Much later in life, when you are as old or older than these guys, you see some of them up close. You see why their faces seem sad on their baseball cards. You see why they will always be so — a hitch in their swing, a funny throwing motion, trouble pitching with men on base, a hair too slow on the pivot, poor plate discipline or, sometimes, you get the sense the team’s general manager or field manager just didn’t want them, that they represented the spokes in their team bike.
You see them differently at this age. You see them not as the guy who played instead of your hero the one day you got to see a big league game, or as the first guy you got from your favorite team and you got him once or twice again before you got anyone else from that team. You see them as someone like you, someone who dreamed at night about hitting a game-winning home run in the World Series, or striking out the side in the ninth inning of a perfect game. You see them as guys who maybe were good in Little League and maybe in high school, then just struggled to try and keep afloat after that, hoping they would get their one big chance and make good. You see them not as kids, but as guys who got old early in their baseball lives and who, at 30, always had their duffel bags packed.

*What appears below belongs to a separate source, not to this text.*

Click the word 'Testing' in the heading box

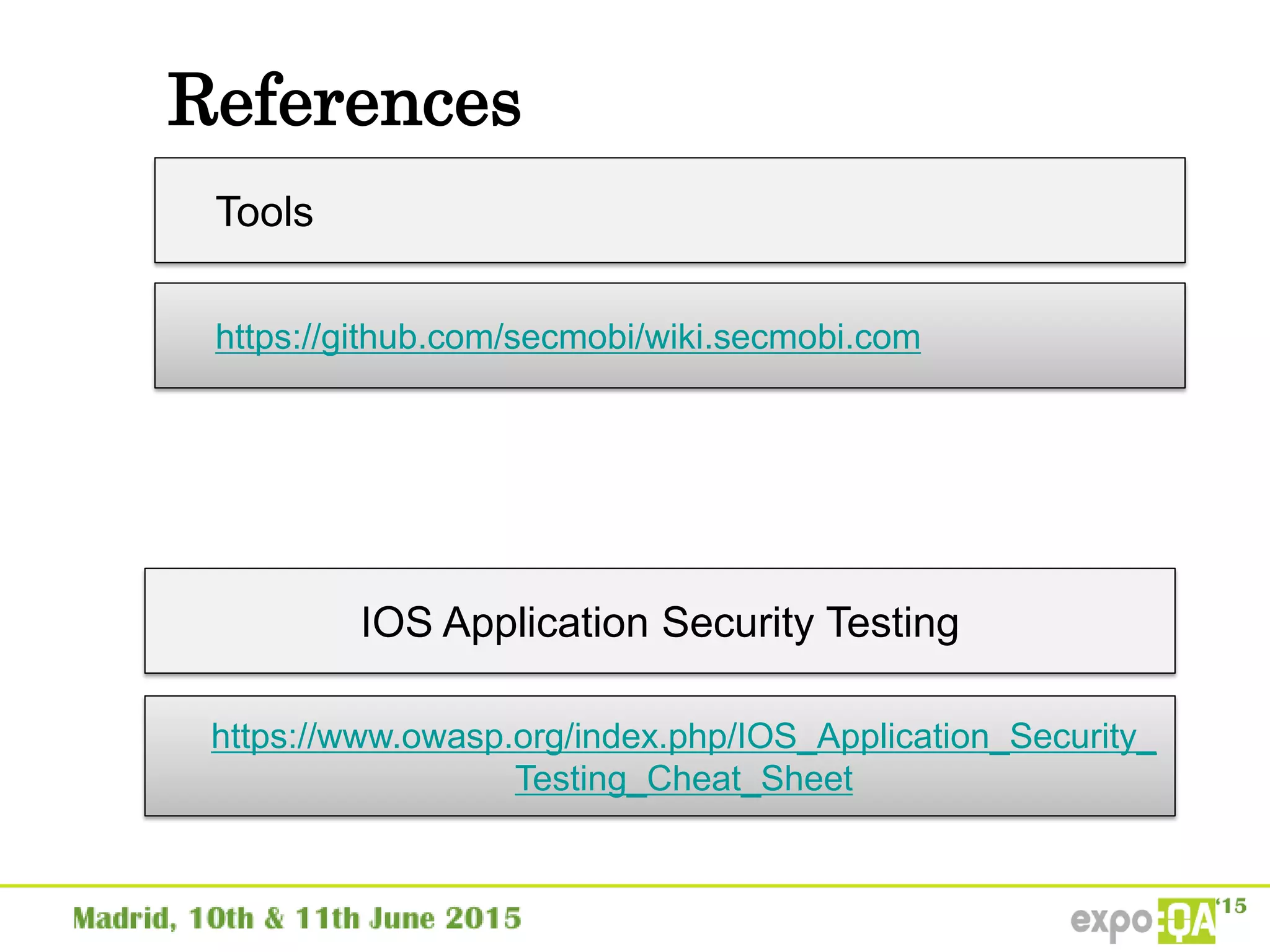point(892,622)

During spring training, there are a number of these guys around, especially in the early weeks. Maybe one or two of them catches on for one last shot, or gets offered a coach’s job or a minor league manager’s job. Maybe a couple go overseas to play.
You sit in the stands and watch them and you know, now, what it’s like; that they know they are forever in the spokes of little kids’ bikes, but that they will press on because this is still their dream. A part of you smiles at their doggedness. A part of you admires them. A part of you wants to go up to them and apologize on behalf of all the guys like them for sticking their baseball cards in the spokes of your bicycle. And, still, a part of you knows that if you were a kid and you got their card your first thought would be to look for a clothes pin.
NOTE: Herm Wehmeier was one of the first baseball cards I ever got. He was listed as a Detroit Tiger and was wearing a Tigers cap. He was looking skyward, wearing a wistful expression as if he was hopeful that a bit of baseball magic would descend upon him and grant him one more season. He didn’t get it. He was done at age 30 and did not live to reach age 50.
The second Tiger card I got was Coot Veal…Christian name: Orville Inman Veal. He signed his name “Orville.” His face reminded me of someone you’d see on a show like Mayberry RFD or Petticoat Junction. He would’ve been the bag boy at the local grocery store.
I saw Coot play the very first time I attended a Tigers’ game. He had two hits and drove in three runs. He became one of my favorite cards.